Transcribing YouTube Video using Whisper for GPT-3 Text Summarization.

6 min readFeb 9


Photo by Possessed Photography on Unsplash

In this blog tutorial, we are going to build something fun and interesting. It is no news that we are now in the “GPT -Era” (lol). If you are new to GPT-3 or language models which is a subfield of Artificial Intelligence, then this is the right place to enrich yourself. GPT stands for Generative Pretrained Transformer and you must have been hearing the gist about ChatGPT which is a conversational bot that answers questions amazingly. ChatGPT is a variant of GPT-3.5 which is also an improved version of GPT-3.

ChatGPT OpenAI

We will be using GPT-3 and Whisper which are both language models open-sourced by OpenAI. Whisper is an automatic speech recognition (ASR) system trained on 680,000 hours of multilingual and multitask supervised data collected from the web. It enables transcription in multiple languages, as well as translation from those languages into English.

The outline for this tutorial is as follows:

  • Install the necessary libraries and packages to help us read our youtube URL
  • Install whisper for transcribing a youtube video and filtering by audio streams only
  • Summarize the text with GPT-3

We are going to transcribe 60 minutes of Fed Chairman Powell’s November 2nd speech. You can listen to the speech here. The speech did not start until 6 min and 18 seconds and the speech ended at around 51 min and 33 seconds into the recorded video. So, we are going to use that information to trim what part of the video we want to transcribe and summarize.

To reduce the computational cost, we are going to use Google Colab and if you have never used one, you can follow this guide to create yours. Google Colab enables us to choose the hardware we want to use to run our model. In this tutorial, We will use a GPU. There are other options like CPU and TPU. A GPU is a graphical processing unit for faster matrix computations and calculations. Carrying out this tutorial on the CPU would be slow.

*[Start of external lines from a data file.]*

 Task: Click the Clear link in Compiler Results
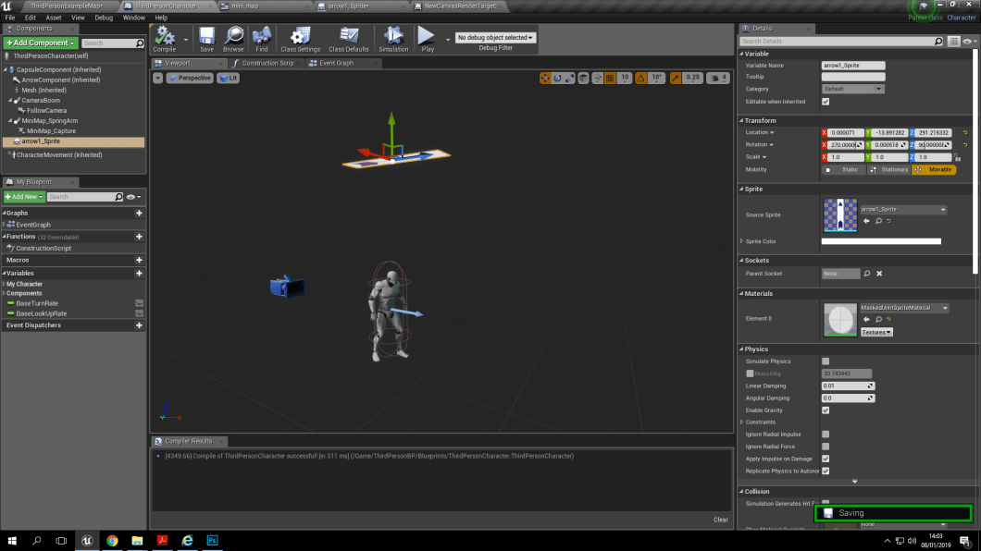(721, 519)
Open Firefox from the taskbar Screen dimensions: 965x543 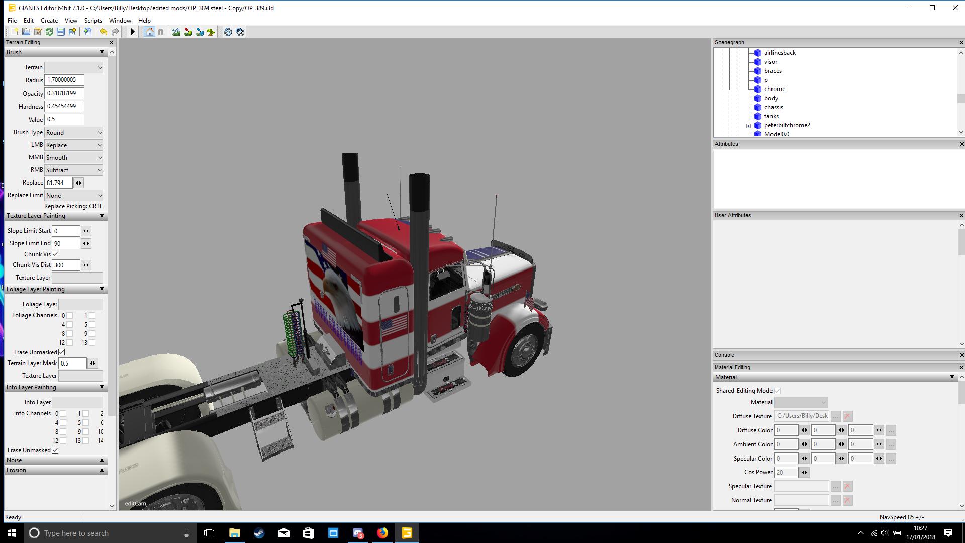coord(382,533)
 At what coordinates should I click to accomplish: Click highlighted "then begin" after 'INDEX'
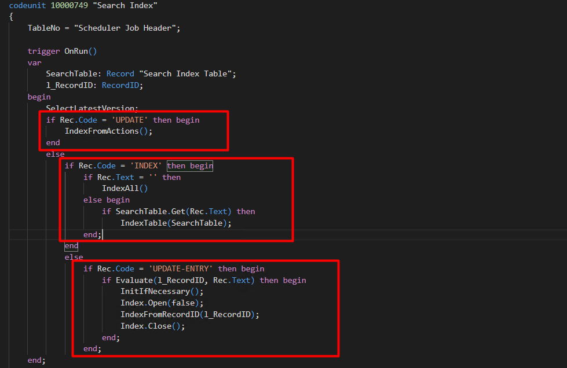190,165
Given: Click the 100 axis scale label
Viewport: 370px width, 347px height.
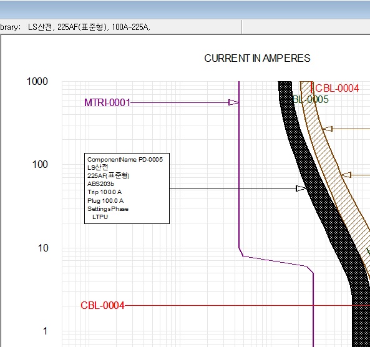Looking at the screenshot, I should 40,165.

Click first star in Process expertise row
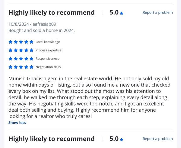pos(11,50)
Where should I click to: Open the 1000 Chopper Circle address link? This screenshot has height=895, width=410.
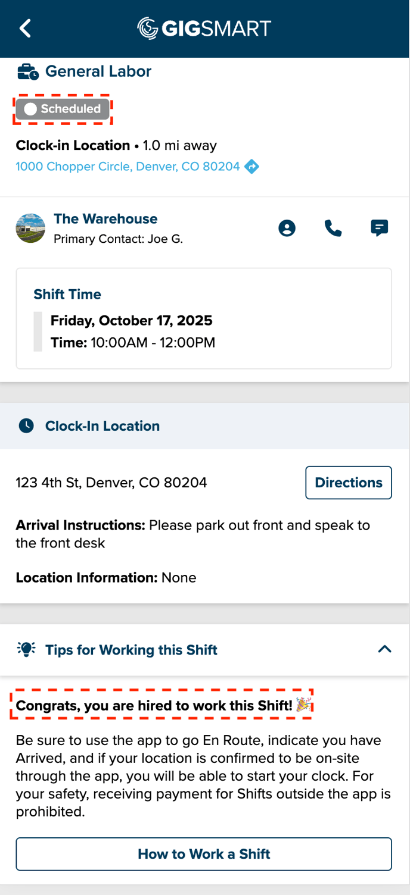coord(128,167)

To get started, we will install the OpenAI whisper python package using pip.

We will extract some audio from our youtube video using the pytube Python Package. So let’s pip install it.

Now, let’s import our whisper model and the pytube package. Also, the whisper model to be used depends on you as there are many variants according to their size. We will use the base model which has 74M parameters.

The following code shows how to load the base model of whisper and instantiate a youtube pytube object by passing the URL we want to transcribe.

We can extract its title and check for other attributes…

Looking at the second cell above, we are able to get different streams of the youtube video ranging from high-quality to low-quality streams. We can iterate through the list to get different frame rates and resolutions. We were also able to retrieve the title of our youtube video in the code cell above. Next, let’s filter down to audio streams since we are only interested in the audio channel. We will also take the first stream since we are not interested in the quality of the audio. If you want a higher-quality transcription, you will need a better model.

Since we have selected the stream we want, let’s download and save this stream for further pre-processing.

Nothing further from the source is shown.